**VORGEGEBENER TEXT:**

Mehr Nachfrage als vor Pandemie?
Obwohl die Luftfahrtindustrie in Russland sich einer großen Anzahl an Herausforderungen gegenübersieht, scheint der Kurs, der aktuell gefahren wird, zunächst zu funktionieren. Auch wenn das Land und die ehemaligen auftraggebenden Fluggesellschaften schon seit fast einem Jahr weder von westlichen Flugzeugen noch der Lieferung von wichtigen Ersatzteilen Gebrauch machen können. Demnach war die Nachfrage nach Flugreisen im zweiten Halbjahr 2022 so groß, dass mehr Flüge durch russische Airlines durchgeführt wurden als noch vor Pandemiebeginn im Jahr 2019.
Wir haben eine gewisse Sichtbarkeit, aber natürlich weniger als vor dem 24. Februar letzten Jahres.
Guillaume Faury, CEO Airbus
Für Airbus selbst ist das weniger ein Problem, denn die hohe Nachfrage für Flugzeuge auf dem Markt gleicht den Wegfall der russischen Bestellungen allemal aus. Dennoch beobachtet man teilweise mit Sorge, wie mit den vor der Verabschiedung der Sanktionen bestellten Flugzeugen im Land verfahren wird, denn man habe selbst keine Möglichkeit zu handeln.
Problematische Wartung
Besonders die Wartung und Instandhaltung der noch vor Kriegsbeginn gelieferten Maschinen gestaltet sich demnach als schwierig, da keine Ersatzteile geliefert werden dürfen. Die eigene Produktionskapazität von russischen Flugzeugen ist ebenfalls noch lange nicht groß genug, um die westlichen Fluggeräte zu ersetzen. Da zu dem Ersatzteilmangel auch die ausländische Expertise bei der Wartung fehlt, versucht man in Russland die Regierung dazu zu bringen, Intervallverlängerungen bei der Wartung und Erleichterungen bei der Dokumentation des Wartungszustandes zu billigen.
Während es in diesem Belangen noch keine Entscheidung der Regierung gibt, werden bereits neue Maschinen, die noch kurz vor der Verabschiedung der Sanktionen ausgeliefert wurden, ausgeschlachtet und zu Ersatzteillagern umfunktioniert. Dies geschah in der Vergangenheit bereits mit einem Airbus A350, um den Betrieb der anderen Flugzeuge dieser Baureihe gewährleisten zu können. Doch auch in Russland hergestellte Flugzeuge wie Superjets enthalten viele westliche Bauteile, die noch nicht in großem Maße in Russland hergestellt werden können.

**BEREITGESTELLTE DATEN:**
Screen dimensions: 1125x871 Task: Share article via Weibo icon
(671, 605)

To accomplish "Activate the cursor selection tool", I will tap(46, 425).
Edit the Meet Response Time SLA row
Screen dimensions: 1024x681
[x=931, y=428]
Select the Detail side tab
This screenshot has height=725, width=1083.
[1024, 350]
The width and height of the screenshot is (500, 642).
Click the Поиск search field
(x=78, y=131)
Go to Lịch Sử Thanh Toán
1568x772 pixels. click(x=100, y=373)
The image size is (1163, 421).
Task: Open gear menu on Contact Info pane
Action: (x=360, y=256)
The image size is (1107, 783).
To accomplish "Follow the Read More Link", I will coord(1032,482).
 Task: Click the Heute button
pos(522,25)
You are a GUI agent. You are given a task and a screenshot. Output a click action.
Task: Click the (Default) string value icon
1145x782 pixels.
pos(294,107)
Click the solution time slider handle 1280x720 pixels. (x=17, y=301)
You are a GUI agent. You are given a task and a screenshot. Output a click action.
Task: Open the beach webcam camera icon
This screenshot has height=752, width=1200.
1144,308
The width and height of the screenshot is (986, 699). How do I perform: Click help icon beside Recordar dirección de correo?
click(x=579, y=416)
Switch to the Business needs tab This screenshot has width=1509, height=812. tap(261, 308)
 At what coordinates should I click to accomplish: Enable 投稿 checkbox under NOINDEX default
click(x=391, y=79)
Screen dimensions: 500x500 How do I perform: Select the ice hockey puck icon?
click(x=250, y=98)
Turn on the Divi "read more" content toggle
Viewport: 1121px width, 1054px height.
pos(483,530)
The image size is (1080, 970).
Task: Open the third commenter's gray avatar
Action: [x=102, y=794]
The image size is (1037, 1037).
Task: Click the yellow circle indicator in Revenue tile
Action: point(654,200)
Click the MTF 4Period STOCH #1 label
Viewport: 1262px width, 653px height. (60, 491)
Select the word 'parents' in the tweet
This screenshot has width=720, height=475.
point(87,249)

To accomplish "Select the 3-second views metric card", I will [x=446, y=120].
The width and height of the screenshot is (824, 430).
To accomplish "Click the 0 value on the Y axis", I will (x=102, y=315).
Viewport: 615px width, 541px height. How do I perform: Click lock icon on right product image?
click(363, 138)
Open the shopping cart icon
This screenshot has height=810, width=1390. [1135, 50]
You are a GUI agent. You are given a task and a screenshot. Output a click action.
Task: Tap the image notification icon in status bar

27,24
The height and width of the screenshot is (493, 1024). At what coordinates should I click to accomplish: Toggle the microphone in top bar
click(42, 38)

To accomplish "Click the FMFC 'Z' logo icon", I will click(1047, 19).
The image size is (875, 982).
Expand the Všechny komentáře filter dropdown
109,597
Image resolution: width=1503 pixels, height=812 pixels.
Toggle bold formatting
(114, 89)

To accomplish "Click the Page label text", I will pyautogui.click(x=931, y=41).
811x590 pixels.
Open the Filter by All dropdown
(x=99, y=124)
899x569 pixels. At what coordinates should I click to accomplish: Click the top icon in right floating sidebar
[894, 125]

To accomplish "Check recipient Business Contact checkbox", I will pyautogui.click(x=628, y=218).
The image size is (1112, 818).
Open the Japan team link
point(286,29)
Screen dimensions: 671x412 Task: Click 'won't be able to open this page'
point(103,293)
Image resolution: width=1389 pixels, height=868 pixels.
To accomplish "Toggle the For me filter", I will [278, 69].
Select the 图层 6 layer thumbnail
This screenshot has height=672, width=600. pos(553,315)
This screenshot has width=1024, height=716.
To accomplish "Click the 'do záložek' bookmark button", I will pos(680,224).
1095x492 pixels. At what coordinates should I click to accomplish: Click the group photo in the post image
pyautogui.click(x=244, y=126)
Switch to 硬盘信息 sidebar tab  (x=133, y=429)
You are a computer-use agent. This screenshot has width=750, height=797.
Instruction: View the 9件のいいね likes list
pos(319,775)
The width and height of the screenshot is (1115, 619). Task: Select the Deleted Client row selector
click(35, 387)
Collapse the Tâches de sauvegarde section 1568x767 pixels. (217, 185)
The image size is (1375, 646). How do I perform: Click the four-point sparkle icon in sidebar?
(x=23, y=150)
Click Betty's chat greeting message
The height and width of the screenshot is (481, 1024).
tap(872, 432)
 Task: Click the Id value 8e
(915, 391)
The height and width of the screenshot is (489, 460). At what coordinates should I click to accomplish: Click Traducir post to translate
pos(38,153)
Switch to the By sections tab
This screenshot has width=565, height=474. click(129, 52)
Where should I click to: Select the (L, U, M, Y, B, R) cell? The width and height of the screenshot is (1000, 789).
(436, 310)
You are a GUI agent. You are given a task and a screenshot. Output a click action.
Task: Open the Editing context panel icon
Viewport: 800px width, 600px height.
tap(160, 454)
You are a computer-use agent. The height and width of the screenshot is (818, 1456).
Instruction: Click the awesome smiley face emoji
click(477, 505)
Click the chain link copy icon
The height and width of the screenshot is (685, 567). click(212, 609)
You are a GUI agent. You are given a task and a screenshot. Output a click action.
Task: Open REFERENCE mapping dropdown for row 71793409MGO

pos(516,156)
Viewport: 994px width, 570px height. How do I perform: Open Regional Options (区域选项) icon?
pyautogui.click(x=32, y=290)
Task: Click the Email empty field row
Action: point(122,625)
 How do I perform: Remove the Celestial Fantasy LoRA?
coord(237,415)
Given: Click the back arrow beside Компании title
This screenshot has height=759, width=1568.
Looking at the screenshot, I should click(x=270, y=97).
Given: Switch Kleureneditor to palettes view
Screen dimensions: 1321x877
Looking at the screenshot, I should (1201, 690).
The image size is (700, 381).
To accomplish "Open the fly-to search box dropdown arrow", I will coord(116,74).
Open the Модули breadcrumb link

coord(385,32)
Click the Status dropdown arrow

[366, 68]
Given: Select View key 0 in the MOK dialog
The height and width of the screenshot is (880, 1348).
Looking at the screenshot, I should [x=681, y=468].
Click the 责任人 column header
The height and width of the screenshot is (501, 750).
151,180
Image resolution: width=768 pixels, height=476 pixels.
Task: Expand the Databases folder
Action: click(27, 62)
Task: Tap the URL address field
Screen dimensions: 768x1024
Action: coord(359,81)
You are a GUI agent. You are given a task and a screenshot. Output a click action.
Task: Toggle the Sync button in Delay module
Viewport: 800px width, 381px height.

**AUFGABENSTELLUNG:**
Stimmen die folgenden Aussagen mit dem Text über die russische Luftfahrt überein? Antworten Sie jeweils mit Ja oder Nein und zitieren Sie die entscheidenden Worte des Textes wörtlich.
(a) Im zweiten Halbjahr 2022 führten russische Airlines mehr Flüge durch als im Jahr 2019.
(b) Russland kann mit seiner eigenen Flugzeugproduktion die westlichen Maschinen bereits ersetzen.
(c) Die russische Regierung hat verlängerte Wartungsintervalle bereits genehmigt.
Die Zeilen werden für die Bearbeitung nicht benötigt.

**LÖSUNG:**
(a) Ja: „mehr Flüge durch russische Airlines durchgeführt wurden als noch vor Pandemiebeginn im Jahr 2019“
(b) Nein: „Die eigene Produktionskapazität von russischen Flugzeugen ist ebenfalls noch lange nicht groß genug, um die westlichen Fluggeräte zu ersetzen.“
(c) Nein: „Während es in diesem Belangen noch keine Entscheidung der Regierung gibt“